As every developer is aware, the cost of building materials has risen at an extraordinary rate in the last year and continues to rise. According to official data from data.gov.uk, the price of construction materials rose in 11 of the 12 months of 2021, with November providing the only respite as prices remained stable. Between 2020 and 2021, the cost of timber and joinery materials rose up to 50% and metal products such as Fabricated Structural Steel rose over 60%. The Royal Institution of Chartered Surveyors noted that in 2021, prices reached a 40-year high and have forecasted the BCIS cost indices will reach 17.6% in 2022. So what is causing this rise?

Covid-19 Pandemic

It may seem old hat to be blaming the pandemic for all our woes, however, the reasons for its effects on the construction industry are multiple and varied. Throughout the pandemic, global lockdowns have forced the closure of borders and a complete halt in the manufacturing of some materials. As countries have reopened at different times, it has caused major disruption to the demand and supply curves, driving prices upwards as materials became more scarce.
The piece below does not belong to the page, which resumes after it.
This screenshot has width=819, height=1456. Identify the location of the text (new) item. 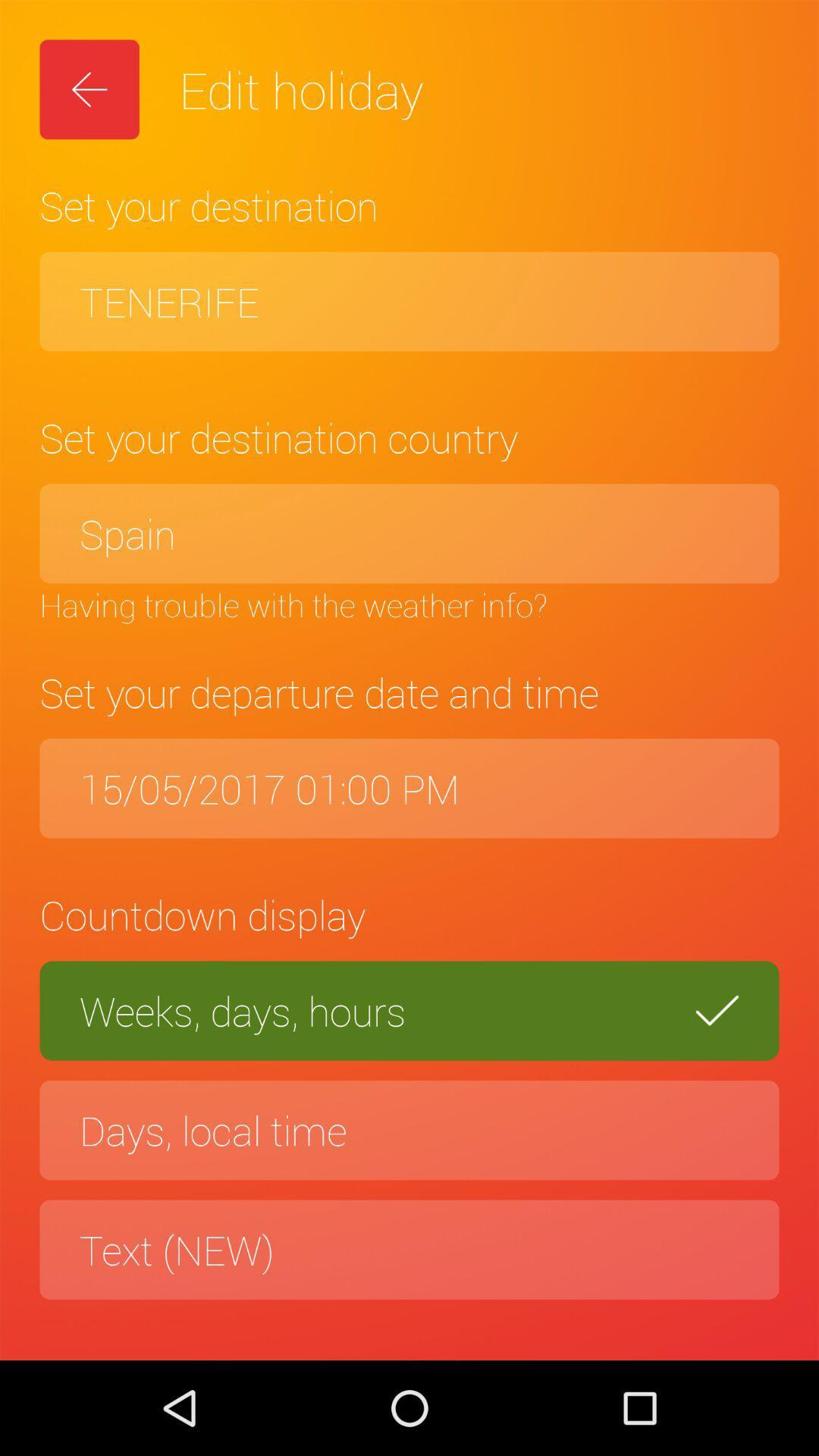
(410, 1250).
To add to this pressure, regional lockdowns created a huge surge in domestic renovations as people were afforded the time to undertake wanted DIY projects, with many people also wanting to create home-working spaces. This had a knock-on effect on the demand of basic construction materials including timber and concrete, with the price of MDF rising 47% in 2021.

Contractors have reported paying on average a fifth more for their materials since January of this year. Larger scale businesses have generally been able to absorb these costs due to bulk buying and better direct connections with manufacturers, however smaller businesses which offer ‘fixed price’ contracts have been more vulnerable to the inflation in prices, with some contractors reporting losses on projects.

Brexit

Brexit is another dreaded topic, however, the notable disruption to the supply in HGV drivers post-Brexit has caused huge interference to the supply chain of many imported materials. According to the ONS, some 70,000 HGV drivers have left their roles since the beginning of 2020, with an estimated 12,500 of these being EU nationals. In an attempt to combat the number of drivers leaving the profession, the government has implemented accelerated visa schemes for those who import fuel and food goods, but not construction materials. Brexit has also changed the rules on importing goods meaning traders who import goods from the UK now have to meet relevant Rules of Origin for their products and make declarations to that effect. Additional border checks and administrative works are costly both in time and money, the burden of which is being felt by the traders who in turn are passing the costs on to the customer, driving up prices. There are also new restrictions on products which do not originate from the UK or EU, which are likely to slow the progress of construction projects.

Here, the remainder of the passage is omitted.